La brecha entre modelos líderes se está reduciendo, mientras que la ventaja competitiva se desplaza a capas más profundas: suministro de computación, costes de inferencia y eficiencia de sistemas. Cada token generado implica un costo, y OpenAI, con productos de gran consumo como ChatGPT, necesita reducir esta "tasa de inferencia" para fortalecer su rentabilidad y defensa competitiva a largo plazo.
Jalapeño, un chip ASIC optimizado para inferencia de modelos de lenguaje, fue desarrollado en solo nueve meses con Broadcom. Este plazo résubevela la ventaja clave de OpenAI: utiliza su propio conocimiento interno sobre cómo se ejecutan sus modelos masivos en producción para guiar el diseño del hardware. Esencialmente, GPT ayuda a diseñar las máquinas que ejecutarán la próxima generación de GPT, creando un ciclo de retroalimentación potente.

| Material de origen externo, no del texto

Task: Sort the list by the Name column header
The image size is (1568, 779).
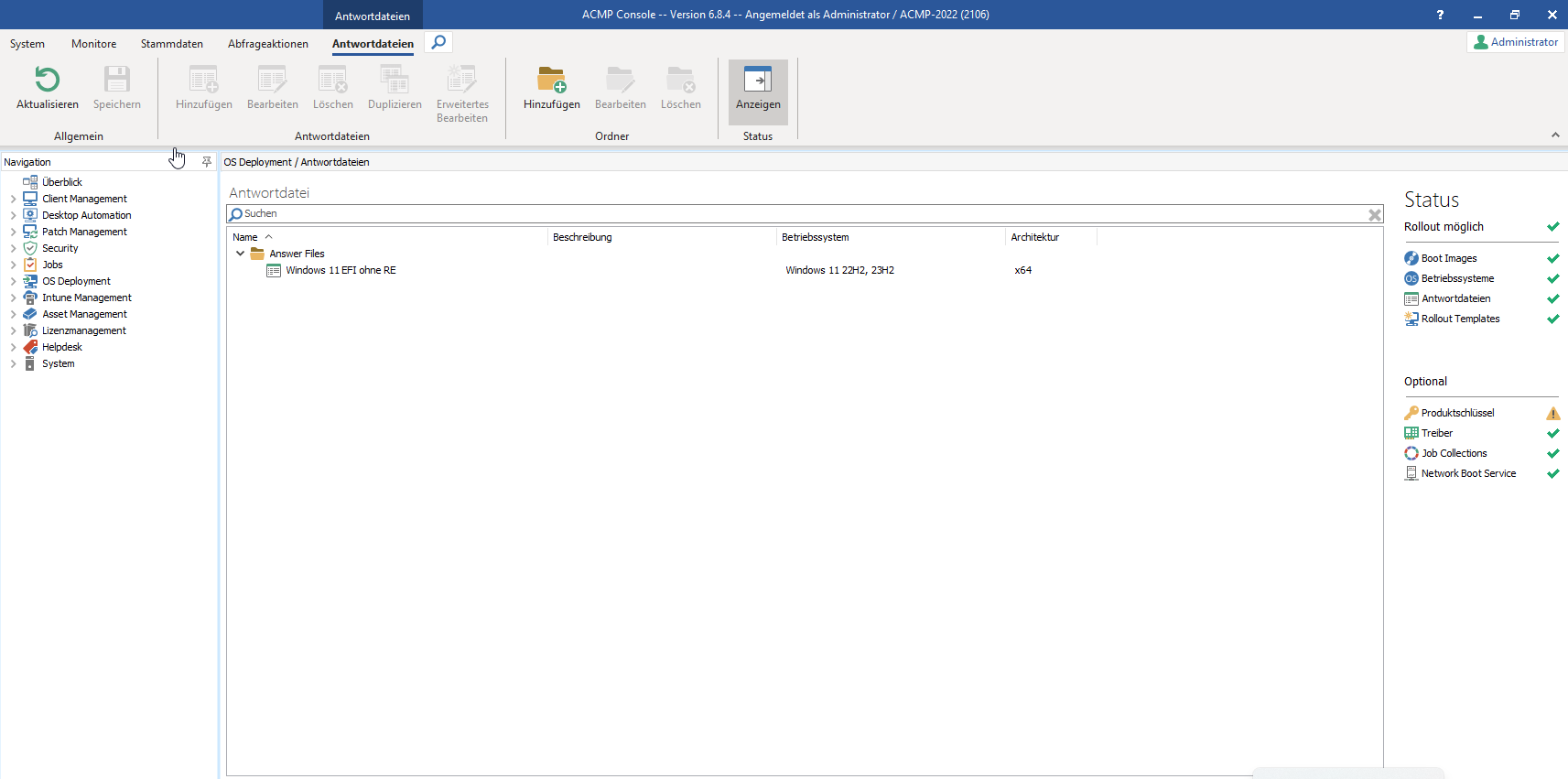Action: point(245,237)
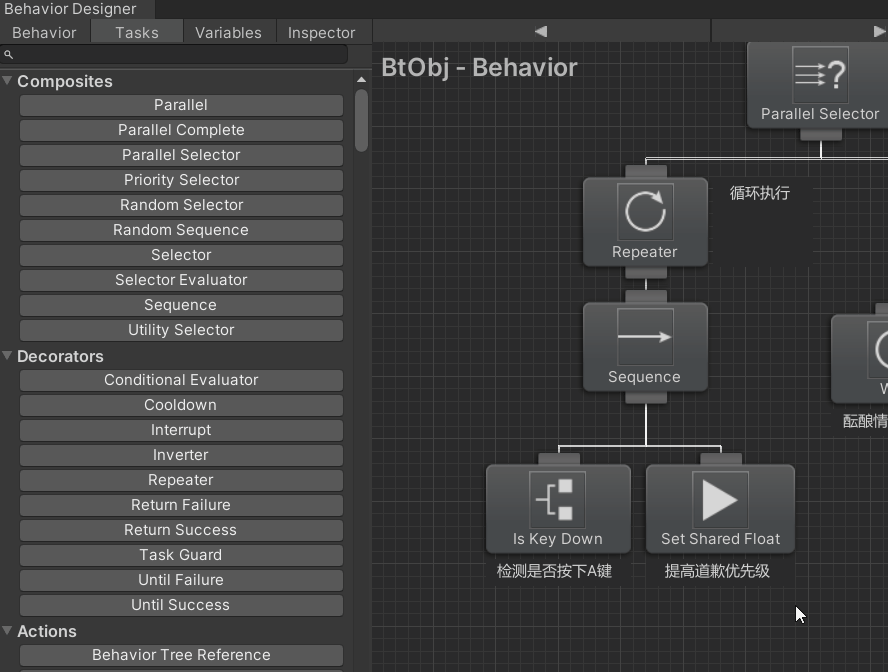Open the Inspector tab

(x=321, y=32)
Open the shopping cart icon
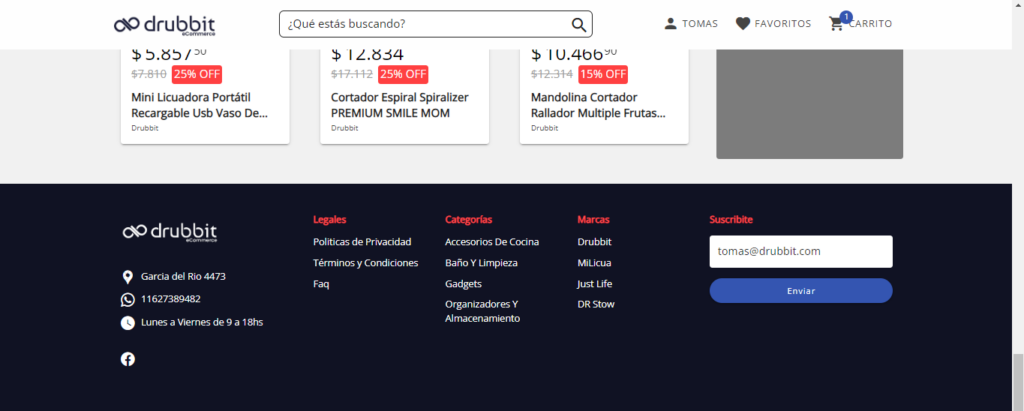Image resolution: width=1024 pixels, height=411 pixels. [836, 24]
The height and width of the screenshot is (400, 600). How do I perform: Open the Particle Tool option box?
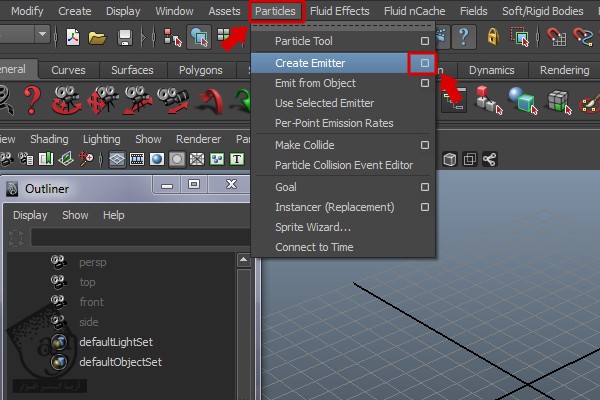424,42
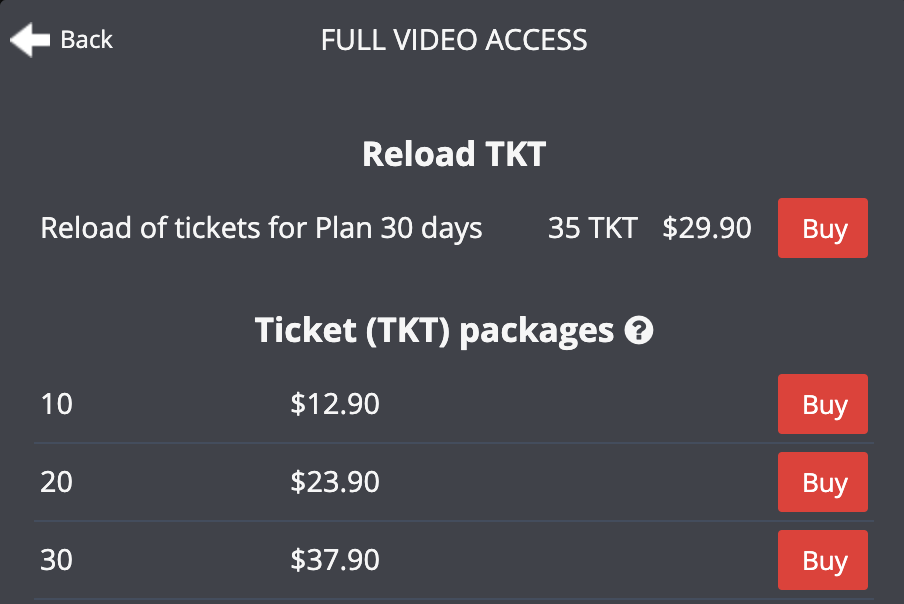Click the $23.90 price text
Image resolution: width=904 pixels, height=604 pixels.
(335, 483)
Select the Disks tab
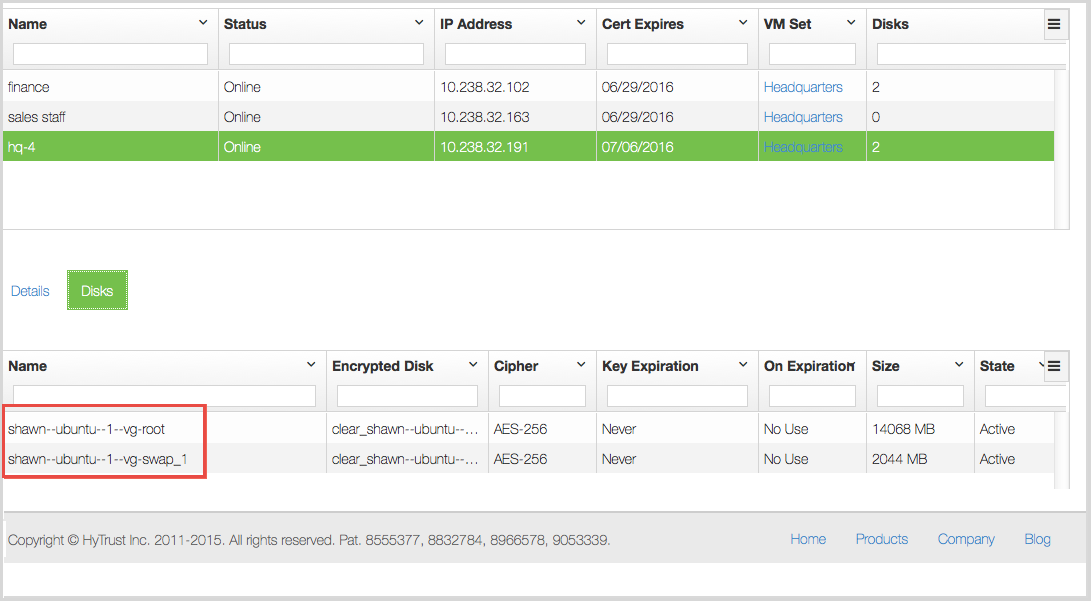Image resolution: width=1091 pixels, height=601 pixels. click(97, 290)
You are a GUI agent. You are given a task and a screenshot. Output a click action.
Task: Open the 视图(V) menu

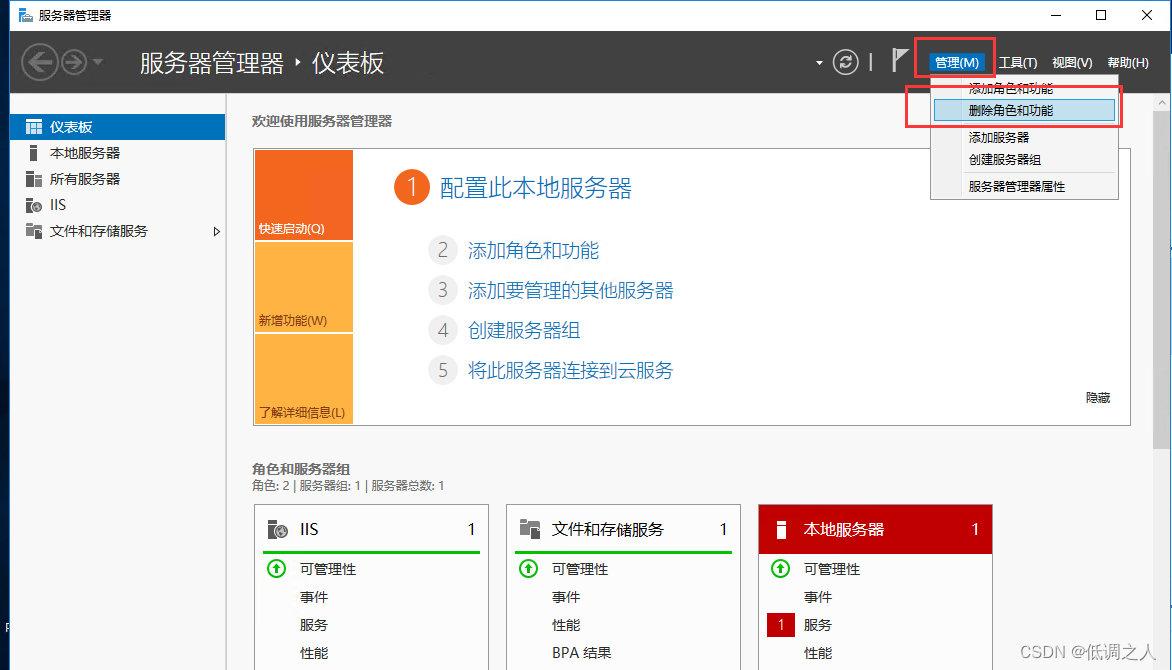tap(1071, 61)
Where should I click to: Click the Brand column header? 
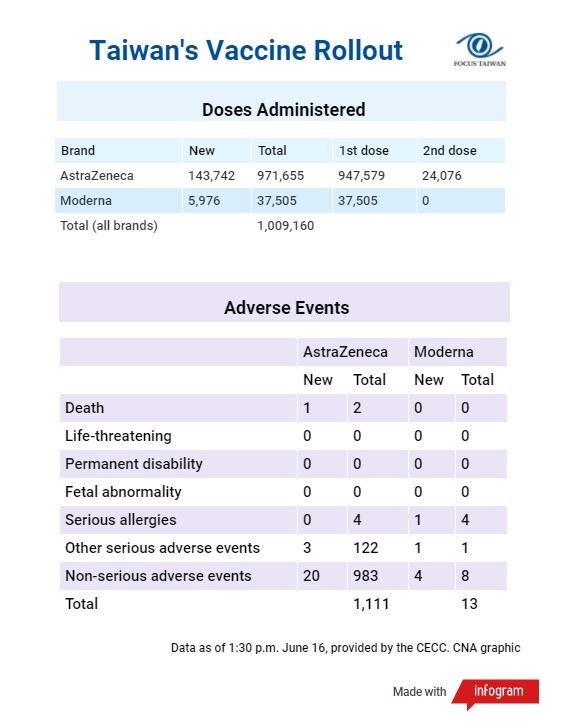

El enfoque en la inferencia es crucial porque, a diferencia del entrenamiento (una inversión puntual enorme), la inferencia consume el flujo de caja diario. Al optimizarla, OpenAI reduce costes operativos fundamentales para su escalabilidad comercial, especialmente con futuros agentes de IA que realizarán cadenas largas de razonamiento.
Este movimiento refleja una ambición mayor: OpenAI no quiere ser solo un proveedor de modelos, sino construir un ecosistema integrado al estilo de Apple, donde el software, el hardware y la infraestructura se optimizan mutuamente en un ciclo cerrado. A corto plazo depende de Nvidia, pero al trazar su propia hoja de ruta de chips, emerge como un nuevo tipo de actor en la infraestructura de IA.
En resumen, OpenAI ya no aspira solo a crear la inteligencia más avanzada, sino a controlar los medios completos de su producción.